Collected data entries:

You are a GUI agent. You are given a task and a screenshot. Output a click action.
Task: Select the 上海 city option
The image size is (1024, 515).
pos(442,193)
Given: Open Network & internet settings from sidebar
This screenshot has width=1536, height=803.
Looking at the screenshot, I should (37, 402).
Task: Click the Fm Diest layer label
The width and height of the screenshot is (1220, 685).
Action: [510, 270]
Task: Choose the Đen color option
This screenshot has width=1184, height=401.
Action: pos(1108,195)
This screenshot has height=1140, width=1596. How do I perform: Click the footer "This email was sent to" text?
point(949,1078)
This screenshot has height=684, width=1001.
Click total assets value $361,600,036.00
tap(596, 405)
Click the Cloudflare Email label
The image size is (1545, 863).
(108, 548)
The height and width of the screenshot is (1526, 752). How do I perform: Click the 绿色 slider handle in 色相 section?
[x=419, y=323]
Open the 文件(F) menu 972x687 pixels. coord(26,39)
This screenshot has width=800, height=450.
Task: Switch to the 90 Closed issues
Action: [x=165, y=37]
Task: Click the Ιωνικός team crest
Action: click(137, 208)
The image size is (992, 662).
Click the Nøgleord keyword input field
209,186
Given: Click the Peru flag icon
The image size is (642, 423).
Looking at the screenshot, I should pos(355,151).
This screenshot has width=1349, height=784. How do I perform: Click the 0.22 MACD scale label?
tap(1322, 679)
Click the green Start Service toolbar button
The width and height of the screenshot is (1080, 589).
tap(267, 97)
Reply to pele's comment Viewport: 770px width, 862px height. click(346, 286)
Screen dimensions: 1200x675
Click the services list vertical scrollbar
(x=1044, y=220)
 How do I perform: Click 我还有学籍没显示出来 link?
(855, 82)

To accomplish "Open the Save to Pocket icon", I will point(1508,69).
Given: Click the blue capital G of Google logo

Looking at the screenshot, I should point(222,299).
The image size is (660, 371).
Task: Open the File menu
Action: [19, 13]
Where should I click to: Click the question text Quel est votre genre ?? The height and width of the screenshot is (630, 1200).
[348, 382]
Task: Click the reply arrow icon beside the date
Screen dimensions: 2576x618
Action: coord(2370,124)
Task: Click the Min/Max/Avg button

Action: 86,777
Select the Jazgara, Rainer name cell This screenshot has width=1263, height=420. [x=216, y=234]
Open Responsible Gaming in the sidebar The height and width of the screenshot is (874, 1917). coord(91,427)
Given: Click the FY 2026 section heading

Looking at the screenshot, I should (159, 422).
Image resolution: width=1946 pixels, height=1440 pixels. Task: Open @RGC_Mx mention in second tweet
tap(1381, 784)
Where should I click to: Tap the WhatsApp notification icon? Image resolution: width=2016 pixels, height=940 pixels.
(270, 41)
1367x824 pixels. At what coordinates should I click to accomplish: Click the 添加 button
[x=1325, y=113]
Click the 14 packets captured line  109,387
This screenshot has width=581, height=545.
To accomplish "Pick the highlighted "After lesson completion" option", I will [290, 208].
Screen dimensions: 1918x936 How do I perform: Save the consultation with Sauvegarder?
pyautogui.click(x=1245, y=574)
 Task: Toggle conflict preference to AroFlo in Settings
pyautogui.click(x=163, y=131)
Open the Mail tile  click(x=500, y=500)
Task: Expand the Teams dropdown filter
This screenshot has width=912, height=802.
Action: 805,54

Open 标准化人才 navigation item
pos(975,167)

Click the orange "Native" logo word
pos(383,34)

● Exercise details:
Find the word "will" in the records and pull out each line that has it.

● Expected answer:
To accomplish "Open the Save to Pocket icon", I will point(1508,69).
To accomplish "Pick the highlighted "After lesson completion" option", I will [290, 208].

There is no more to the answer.